The potential benefits he listed include Idaho becoming a partner in ownership of the 890-square-mile INL. Grossenbacher told me Tuesday he never meant this to be a literal ownership transfer, simply a stronger partnership like the state has with the Center for Advanced Energy Studies, that is a partnership between INL, the state universities and state government.
Grossenbacher acknowledged he presented his ideas to Otter. He listed in his 2010 PowerPoint that they had met and that Otter had appointed “a team to assess the burdens acceptable to Idaho and develop a list of fair benefits to the state.”
Then they were to present the proposal to DOE and the Blue Ribbon Commission. Otter did appoint his own LINE Commission “to provide recommendations to the governor on how the INL can continue playing an important role in economic growth and energy security.” But he told them to work within the existing agreement.
There are issues they can address without changing the agreement. The Navy still brings spent fuel to Idaho for storage but no longer reprocesses it.
Without Yucca, the Navy has to decide what to do in the long term with its spent fuel from nuclear submarines and ships. That means at the least updating its Idaho facilities to continue storage is on the table and it might want to consider more.

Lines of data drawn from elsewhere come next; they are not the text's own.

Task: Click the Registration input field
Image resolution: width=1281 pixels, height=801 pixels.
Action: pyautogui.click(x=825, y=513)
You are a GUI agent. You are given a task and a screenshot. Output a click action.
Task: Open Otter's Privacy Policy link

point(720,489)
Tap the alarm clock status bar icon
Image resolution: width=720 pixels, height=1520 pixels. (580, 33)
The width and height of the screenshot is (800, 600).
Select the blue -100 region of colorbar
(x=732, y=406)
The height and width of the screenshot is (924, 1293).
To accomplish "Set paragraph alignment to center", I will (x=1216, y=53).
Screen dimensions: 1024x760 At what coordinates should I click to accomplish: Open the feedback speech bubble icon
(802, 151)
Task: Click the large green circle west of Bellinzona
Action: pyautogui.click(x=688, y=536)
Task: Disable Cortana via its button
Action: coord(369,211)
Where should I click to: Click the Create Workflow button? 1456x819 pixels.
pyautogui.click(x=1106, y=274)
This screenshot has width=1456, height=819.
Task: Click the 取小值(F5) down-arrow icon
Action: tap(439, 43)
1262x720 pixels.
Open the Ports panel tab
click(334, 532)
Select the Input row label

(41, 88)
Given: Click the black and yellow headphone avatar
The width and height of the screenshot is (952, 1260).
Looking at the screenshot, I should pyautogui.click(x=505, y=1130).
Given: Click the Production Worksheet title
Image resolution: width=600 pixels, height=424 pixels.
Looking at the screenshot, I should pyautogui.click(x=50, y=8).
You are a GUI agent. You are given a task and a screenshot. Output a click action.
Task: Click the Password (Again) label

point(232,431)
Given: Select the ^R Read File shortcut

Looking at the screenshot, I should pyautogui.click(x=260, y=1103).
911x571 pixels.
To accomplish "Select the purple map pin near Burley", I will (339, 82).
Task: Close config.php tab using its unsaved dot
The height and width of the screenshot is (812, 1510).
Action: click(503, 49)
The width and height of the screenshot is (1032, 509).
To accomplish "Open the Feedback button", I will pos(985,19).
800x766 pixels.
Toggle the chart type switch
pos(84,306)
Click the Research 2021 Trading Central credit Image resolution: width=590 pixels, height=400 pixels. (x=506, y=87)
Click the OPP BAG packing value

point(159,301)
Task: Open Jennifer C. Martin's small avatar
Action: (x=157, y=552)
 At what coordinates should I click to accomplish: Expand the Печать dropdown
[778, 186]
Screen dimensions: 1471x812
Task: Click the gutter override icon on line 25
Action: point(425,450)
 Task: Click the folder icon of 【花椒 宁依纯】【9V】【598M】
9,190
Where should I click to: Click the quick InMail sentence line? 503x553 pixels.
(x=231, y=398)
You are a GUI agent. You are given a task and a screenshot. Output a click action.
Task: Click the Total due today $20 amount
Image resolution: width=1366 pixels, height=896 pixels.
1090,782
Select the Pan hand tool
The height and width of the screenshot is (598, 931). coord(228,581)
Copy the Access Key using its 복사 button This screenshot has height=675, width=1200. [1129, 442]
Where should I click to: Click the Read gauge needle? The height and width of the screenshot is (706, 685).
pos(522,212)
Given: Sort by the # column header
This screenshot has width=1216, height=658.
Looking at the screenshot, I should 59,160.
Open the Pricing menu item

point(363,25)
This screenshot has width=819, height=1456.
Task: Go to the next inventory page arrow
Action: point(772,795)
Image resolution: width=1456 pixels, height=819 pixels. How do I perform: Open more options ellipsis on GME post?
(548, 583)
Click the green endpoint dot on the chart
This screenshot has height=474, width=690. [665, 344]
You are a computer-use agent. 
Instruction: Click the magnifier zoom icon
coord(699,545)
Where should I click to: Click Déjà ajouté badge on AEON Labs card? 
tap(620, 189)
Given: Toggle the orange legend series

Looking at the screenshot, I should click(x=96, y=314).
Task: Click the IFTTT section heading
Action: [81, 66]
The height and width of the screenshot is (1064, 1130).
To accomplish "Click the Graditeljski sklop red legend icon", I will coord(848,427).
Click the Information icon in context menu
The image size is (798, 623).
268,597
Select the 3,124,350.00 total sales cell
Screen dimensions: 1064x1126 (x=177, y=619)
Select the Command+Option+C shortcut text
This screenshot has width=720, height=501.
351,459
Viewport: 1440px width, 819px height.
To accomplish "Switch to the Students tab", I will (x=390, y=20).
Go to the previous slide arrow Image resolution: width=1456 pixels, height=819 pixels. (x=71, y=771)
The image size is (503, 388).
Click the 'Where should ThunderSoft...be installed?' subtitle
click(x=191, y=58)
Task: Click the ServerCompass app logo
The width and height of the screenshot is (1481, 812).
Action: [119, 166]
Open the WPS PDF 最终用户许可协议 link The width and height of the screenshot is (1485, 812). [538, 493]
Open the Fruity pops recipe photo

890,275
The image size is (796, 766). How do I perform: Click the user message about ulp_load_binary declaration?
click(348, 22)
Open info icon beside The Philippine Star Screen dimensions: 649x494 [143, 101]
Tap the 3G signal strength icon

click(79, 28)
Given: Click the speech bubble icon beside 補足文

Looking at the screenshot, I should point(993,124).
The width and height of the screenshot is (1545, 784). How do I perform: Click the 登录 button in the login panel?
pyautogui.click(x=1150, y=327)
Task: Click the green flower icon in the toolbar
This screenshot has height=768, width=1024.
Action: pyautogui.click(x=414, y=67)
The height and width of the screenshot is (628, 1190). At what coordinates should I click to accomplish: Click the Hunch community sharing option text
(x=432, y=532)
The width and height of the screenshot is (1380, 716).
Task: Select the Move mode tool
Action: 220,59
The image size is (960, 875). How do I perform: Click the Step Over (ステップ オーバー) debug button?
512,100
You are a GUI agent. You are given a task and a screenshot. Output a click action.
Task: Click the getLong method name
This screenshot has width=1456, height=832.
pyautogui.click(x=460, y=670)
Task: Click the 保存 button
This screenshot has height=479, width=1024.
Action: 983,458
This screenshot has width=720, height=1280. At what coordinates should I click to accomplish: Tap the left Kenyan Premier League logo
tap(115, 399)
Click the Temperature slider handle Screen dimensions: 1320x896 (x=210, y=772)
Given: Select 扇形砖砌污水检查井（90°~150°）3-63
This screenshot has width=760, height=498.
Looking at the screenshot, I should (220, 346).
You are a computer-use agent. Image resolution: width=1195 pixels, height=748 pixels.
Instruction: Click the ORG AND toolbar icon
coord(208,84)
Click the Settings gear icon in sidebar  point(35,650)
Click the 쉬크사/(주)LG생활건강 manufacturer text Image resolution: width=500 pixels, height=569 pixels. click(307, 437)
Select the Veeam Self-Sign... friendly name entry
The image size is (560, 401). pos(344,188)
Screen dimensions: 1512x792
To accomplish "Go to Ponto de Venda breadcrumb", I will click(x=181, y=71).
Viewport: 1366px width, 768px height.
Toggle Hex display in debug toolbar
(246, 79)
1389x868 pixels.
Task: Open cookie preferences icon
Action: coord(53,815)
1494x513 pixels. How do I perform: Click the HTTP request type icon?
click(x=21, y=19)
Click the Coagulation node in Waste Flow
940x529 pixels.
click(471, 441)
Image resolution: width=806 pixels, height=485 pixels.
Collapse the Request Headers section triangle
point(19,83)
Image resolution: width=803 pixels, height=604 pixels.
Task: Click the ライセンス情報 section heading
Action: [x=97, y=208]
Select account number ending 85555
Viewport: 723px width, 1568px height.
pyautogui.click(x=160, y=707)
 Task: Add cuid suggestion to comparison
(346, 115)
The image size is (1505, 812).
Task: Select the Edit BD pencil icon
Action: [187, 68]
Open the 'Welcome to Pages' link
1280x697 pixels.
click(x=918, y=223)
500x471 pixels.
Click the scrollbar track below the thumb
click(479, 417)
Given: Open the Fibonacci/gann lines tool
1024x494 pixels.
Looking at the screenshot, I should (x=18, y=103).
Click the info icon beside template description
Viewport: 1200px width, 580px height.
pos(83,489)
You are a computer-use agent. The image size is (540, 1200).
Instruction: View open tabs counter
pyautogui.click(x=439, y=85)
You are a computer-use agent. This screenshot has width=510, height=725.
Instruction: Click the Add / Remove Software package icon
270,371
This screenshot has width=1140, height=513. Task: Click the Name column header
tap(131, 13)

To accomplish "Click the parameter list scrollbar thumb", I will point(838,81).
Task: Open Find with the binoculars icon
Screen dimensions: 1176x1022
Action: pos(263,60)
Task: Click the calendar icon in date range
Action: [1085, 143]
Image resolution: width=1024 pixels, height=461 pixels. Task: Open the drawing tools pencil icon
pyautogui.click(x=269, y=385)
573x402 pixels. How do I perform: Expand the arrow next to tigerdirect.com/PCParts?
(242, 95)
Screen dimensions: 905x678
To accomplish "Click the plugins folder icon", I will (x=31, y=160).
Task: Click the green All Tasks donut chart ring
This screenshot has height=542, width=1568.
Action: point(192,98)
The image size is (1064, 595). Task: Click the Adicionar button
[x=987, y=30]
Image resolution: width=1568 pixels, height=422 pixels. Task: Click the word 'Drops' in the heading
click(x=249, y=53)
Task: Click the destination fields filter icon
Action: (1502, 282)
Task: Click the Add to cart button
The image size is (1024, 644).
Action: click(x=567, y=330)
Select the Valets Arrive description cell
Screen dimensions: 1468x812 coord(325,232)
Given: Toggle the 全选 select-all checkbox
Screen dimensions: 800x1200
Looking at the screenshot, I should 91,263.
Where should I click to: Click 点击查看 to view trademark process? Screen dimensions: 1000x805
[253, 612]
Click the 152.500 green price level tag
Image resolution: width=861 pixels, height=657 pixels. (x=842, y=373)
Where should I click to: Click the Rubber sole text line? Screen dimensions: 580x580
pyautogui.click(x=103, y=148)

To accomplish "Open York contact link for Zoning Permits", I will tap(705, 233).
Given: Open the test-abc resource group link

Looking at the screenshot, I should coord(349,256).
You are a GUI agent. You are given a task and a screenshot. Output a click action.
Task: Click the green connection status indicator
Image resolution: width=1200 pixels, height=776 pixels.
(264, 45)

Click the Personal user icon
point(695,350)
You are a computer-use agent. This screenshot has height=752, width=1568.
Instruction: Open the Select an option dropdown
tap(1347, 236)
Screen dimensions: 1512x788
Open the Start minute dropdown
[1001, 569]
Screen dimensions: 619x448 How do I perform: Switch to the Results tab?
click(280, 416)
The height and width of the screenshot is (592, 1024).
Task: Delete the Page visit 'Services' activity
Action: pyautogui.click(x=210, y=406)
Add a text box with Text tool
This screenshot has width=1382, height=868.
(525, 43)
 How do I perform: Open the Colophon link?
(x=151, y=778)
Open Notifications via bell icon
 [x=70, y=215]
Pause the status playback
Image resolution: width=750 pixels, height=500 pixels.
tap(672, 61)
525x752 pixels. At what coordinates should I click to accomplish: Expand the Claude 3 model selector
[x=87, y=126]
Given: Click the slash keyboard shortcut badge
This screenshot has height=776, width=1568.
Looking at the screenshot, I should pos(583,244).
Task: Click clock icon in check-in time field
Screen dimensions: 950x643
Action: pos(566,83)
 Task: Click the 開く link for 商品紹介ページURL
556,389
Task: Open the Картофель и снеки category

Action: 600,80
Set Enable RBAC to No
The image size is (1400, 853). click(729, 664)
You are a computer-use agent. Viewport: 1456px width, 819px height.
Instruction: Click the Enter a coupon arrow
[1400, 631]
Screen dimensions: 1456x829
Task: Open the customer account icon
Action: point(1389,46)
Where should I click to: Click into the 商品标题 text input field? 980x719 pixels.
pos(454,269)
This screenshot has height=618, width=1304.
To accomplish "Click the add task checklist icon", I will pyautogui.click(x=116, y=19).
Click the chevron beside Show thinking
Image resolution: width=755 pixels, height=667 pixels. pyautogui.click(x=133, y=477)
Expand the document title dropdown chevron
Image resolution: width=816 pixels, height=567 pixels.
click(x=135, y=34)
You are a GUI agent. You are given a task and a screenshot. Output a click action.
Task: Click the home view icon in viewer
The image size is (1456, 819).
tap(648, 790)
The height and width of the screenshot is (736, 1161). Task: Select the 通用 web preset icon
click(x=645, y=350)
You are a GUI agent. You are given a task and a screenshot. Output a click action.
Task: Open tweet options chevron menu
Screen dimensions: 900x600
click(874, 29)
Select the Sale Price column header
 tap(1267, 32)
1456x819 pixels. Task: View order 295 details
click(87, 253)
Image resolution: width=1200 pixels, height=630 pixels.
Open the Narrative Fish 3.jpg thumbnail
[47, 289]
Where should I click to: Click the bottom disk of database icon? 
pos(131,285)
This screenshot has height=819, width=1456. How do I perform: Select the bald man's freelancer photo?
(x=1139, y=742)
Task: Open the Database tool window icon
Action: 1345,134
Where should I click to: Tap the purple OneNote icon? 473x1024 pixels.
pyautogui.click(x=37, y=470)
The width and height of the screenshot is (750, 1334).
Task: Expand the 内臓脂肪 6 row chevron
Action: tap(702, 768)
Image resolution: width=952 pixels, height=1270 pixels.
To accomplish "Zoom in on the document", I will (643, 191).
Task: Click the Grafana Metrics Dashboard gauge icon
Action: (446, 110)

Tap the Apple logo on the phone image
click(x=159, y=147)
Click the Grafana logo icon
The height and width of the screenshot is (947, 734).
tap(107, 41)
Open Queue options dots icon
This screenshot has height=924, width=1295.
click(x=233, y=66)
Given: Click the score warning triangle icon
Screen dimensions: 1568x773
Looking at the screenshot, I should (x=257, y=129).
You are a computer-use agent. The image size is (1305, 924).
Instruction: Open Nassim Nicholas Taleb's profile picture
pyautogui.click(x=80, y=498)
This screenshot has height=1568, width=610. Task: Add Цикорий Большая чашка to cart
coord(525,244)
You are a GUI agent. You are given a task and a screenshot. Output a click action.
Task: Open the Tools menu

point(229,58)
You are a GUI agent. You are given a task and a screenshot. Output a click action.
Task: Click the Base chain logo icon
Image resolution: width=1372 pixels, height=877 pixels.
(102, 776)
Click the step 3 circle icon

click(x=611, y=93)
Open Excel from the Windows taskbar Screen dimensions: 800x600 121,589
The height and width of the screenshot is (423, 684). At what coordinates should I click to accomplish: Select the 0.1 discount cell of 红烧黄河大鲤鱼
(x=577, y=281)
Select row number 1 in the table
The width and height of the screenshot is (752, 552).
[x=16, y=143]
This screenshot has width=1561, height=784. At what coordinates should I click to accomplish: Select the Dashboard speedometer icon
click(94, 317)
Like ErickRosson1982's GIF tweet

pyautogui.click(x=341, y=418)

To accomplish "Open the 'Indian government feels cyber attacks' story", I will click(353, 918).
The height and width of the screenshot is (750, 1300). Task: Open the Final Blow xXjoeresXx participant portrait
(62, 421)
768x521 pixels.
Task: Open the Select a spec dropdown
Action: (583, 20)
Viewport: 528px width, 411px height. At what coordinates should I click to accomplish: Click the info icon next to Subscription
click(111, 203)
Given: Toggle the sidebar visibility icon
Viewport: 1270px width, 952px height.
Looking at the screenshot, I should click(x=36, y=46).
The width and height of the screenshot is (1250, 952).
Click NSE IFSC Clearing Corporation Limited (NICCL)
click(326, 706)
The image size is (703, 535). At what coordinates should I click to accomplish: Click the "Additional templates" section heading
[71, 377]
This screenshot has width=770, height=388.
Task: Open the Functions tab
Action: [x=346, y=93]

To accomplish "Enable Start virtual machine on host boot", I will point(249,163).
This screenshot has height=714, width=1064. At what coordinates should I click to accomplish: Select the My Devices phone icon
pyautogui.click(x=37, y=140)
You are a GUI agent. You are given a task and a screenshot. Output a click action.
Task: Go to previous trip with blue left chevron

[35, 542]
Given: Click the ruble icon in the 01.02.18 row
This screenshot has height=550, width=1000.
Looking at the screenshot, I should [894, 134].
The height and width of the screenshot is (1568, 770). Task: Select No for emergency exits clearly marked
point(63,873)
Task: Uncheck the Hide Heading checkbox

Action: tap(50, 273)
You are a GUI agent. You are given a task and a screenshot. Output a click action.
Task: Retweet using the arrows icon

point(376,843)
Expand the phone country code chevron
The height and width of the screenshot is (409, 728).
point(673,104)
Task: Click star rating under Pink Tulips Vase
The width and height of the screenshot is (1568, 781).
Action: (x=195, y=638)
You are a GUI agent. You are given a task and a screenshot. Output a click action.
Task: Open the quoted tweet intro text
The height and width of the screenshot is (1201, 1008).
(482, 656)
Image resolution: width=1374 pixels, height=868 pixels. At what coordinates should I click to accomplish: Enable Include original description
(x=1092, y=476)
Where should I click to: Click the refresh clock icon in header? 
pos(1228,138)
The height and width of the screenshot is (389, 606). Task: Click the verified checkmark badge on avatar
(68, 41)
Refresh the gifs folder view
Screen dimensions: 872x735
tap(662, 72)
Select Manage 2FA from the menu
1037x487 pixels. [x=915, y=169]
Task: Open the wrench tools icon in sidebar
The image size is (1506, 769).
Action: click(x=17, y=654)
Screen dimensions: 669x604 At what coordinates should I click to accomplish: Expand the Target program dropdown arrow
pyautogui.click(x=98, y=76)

If leaving all the nation’s waste where it is becomes the preferred alternative, as the Snake River Alliance wants, that still means we need more testing of the long term commercial storage casks. Seventy-five percent of the nations commercial spent fuel is stored under water.
With 30 million rods sitting in pools like those that failed at the ill-fated Fukushima Dai-ichi plants in Japan, this is a problem now and will be in the future.
The INL’s nuclear handling facilities and research capabilities make it ideal for this work. And the U.S. must develop a whole range of research facilities and capabilities if it is going to be able to lead other nations on nonproliferation and nuclear development instead of say, China.
Those are the kind of issues Otter’s LINE Commission will address along with ways to help the state’s private businesses take advantage of nuclear energy development. But this week’s flap, started by Andrus and then backed by Batt and Otter, put strong sideboards against even considering revising the 1995 agreement.